The problem:
Quote these lines exactly: the one that holds "Given: Click the" and every line after it to the end of the material below. Skip pictures.

Materials provided:
····················
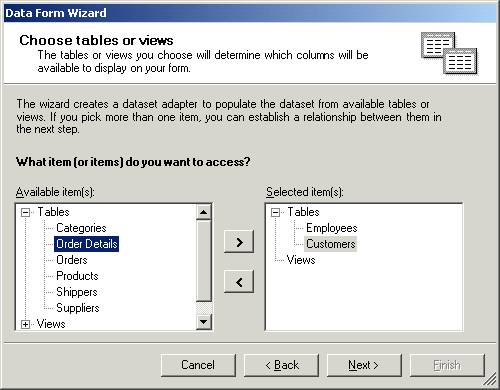Image resolution: width=500 pixels, height=390 pixels.
Task: Click the Cancel button
Action: coord(198,365)
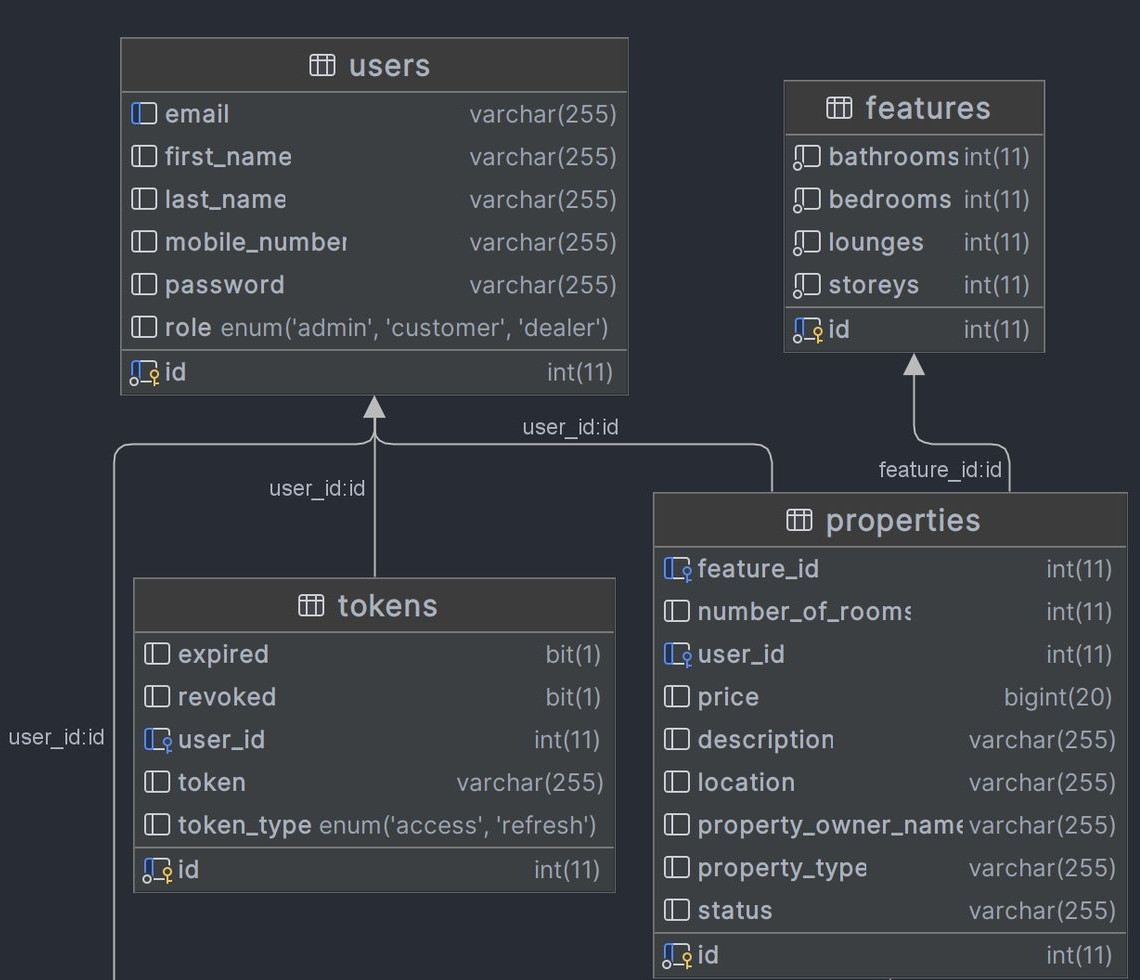Click the primary key icon of users id
This screenshot has width=1140, height=980.
pos(145,373)
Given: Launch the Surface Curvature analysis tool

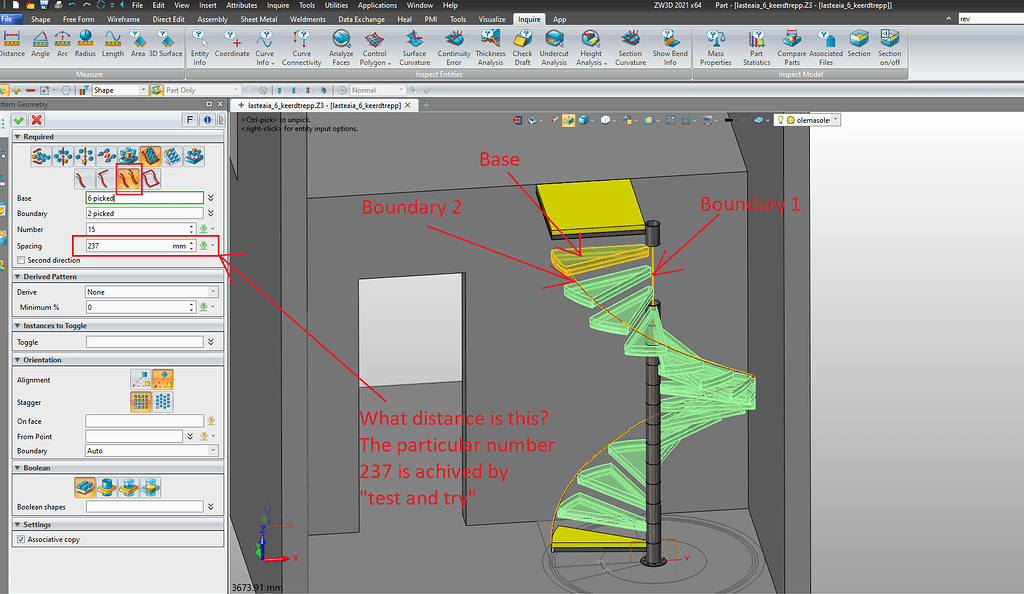Looking at the screenshot, I should [x=417, y=42].
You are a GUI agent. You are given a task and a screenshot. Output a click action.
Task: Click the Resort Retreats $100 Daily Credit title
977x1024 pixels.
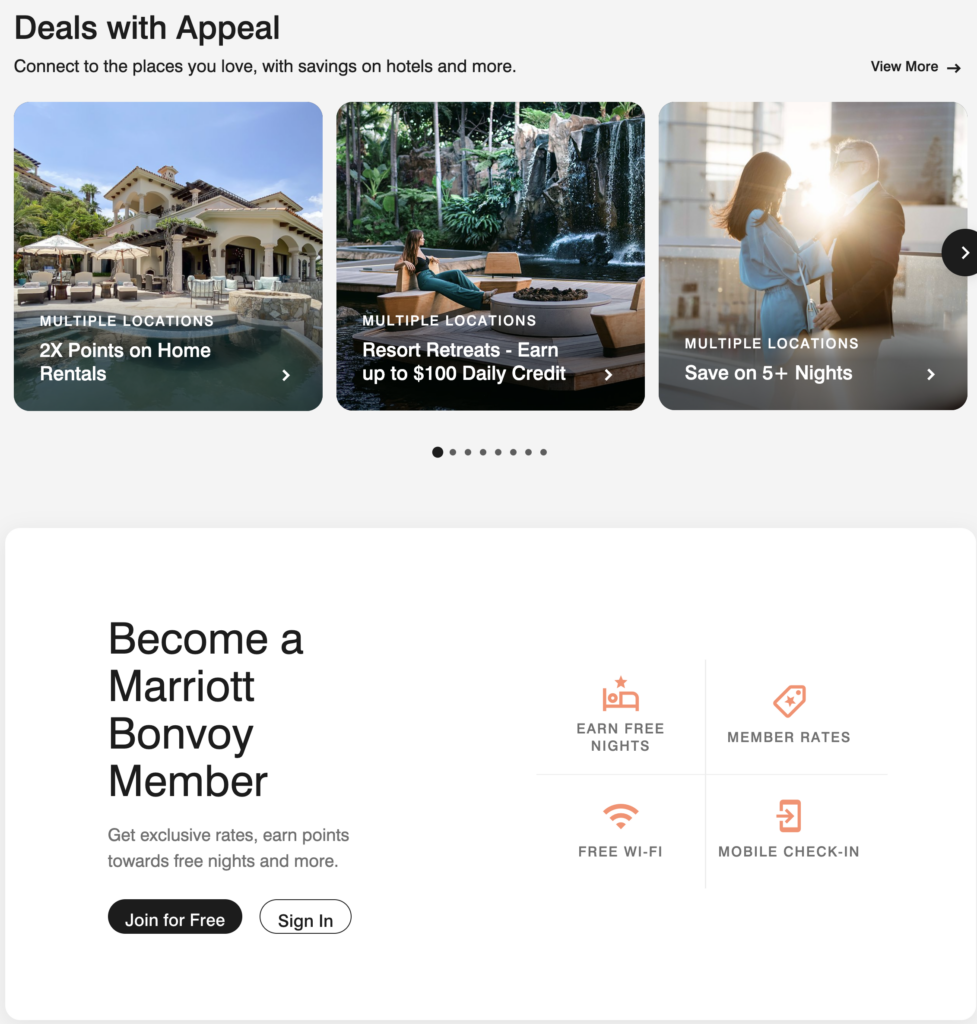point(464,362)
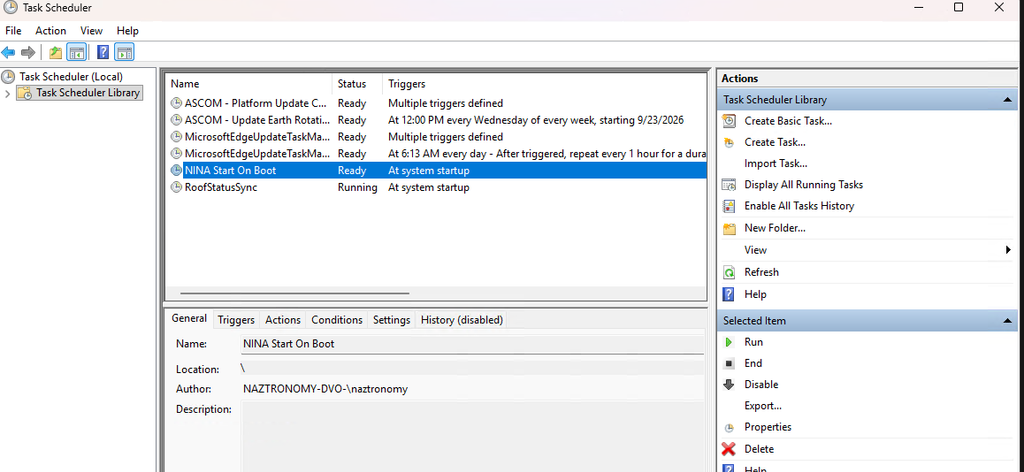Select the RoofStatusSync task row
This screenshot has width=1024, height=472.
pyautogui.click(x=436, y=187)
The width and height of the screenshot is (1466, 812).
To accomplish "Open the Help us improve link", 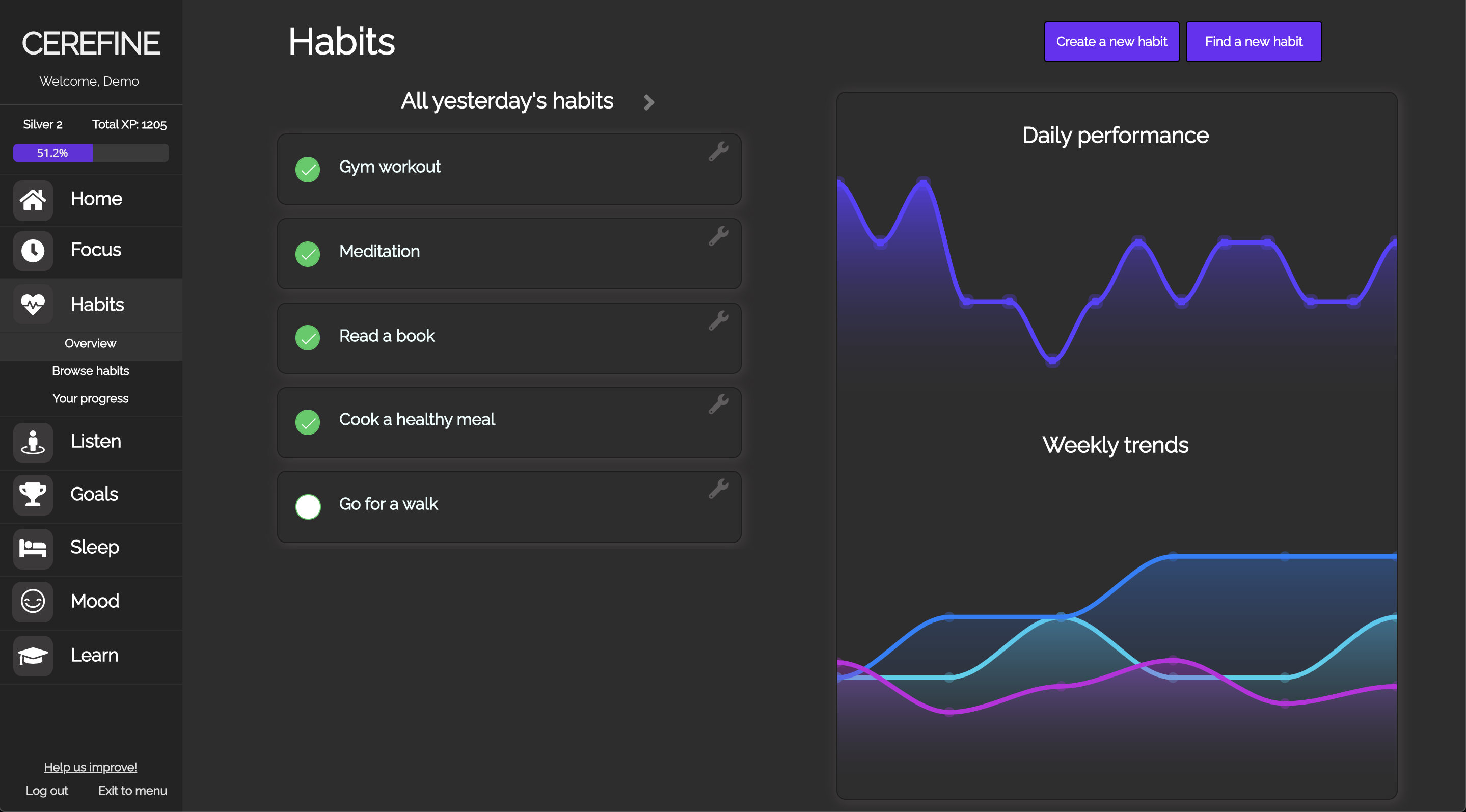I will point(91,767).
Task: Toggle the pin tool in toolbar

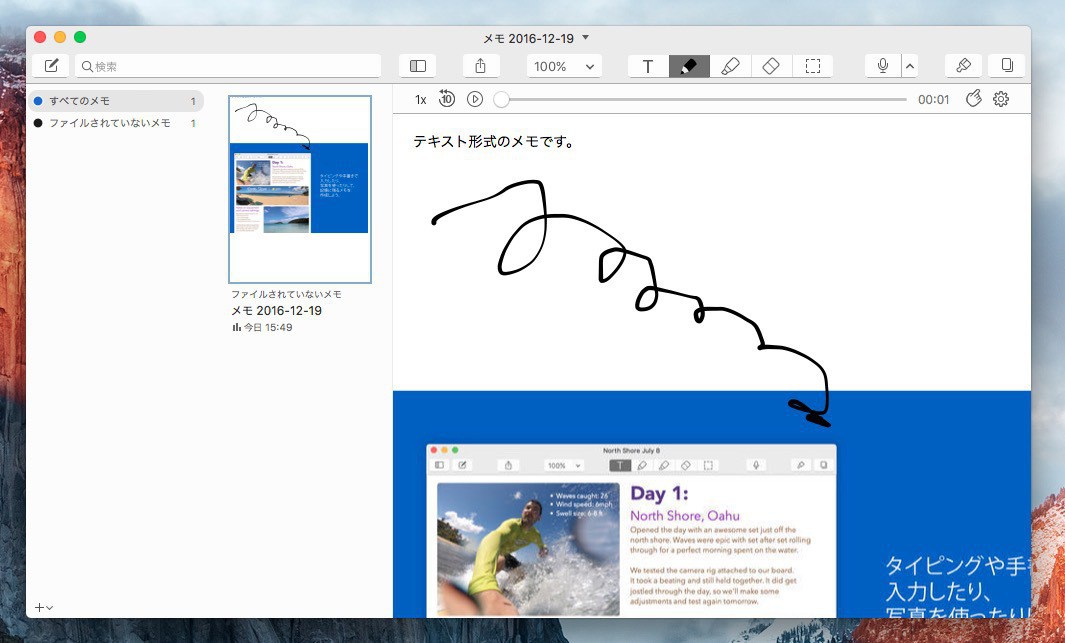Action: (x=963, y=66)
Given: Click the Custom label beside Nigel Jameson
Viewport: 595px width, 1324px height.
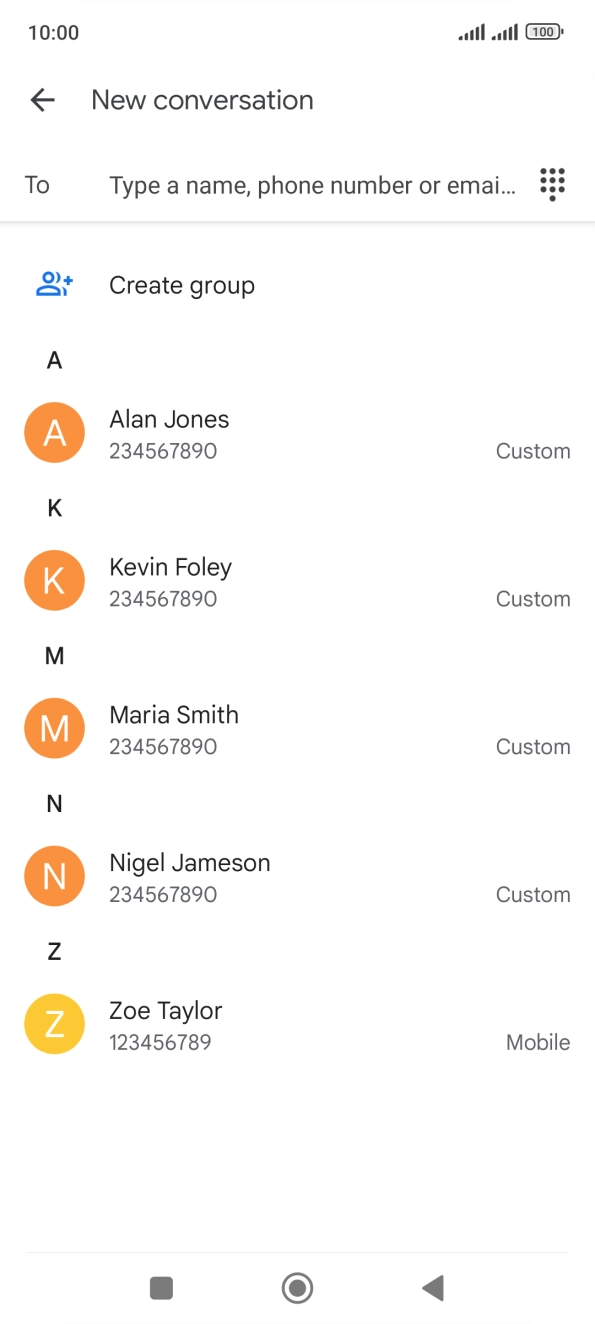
····················
The completed task:
Given: Click the Custom label beside Nigel Jameson
Viewport: 595px width, 1324px height.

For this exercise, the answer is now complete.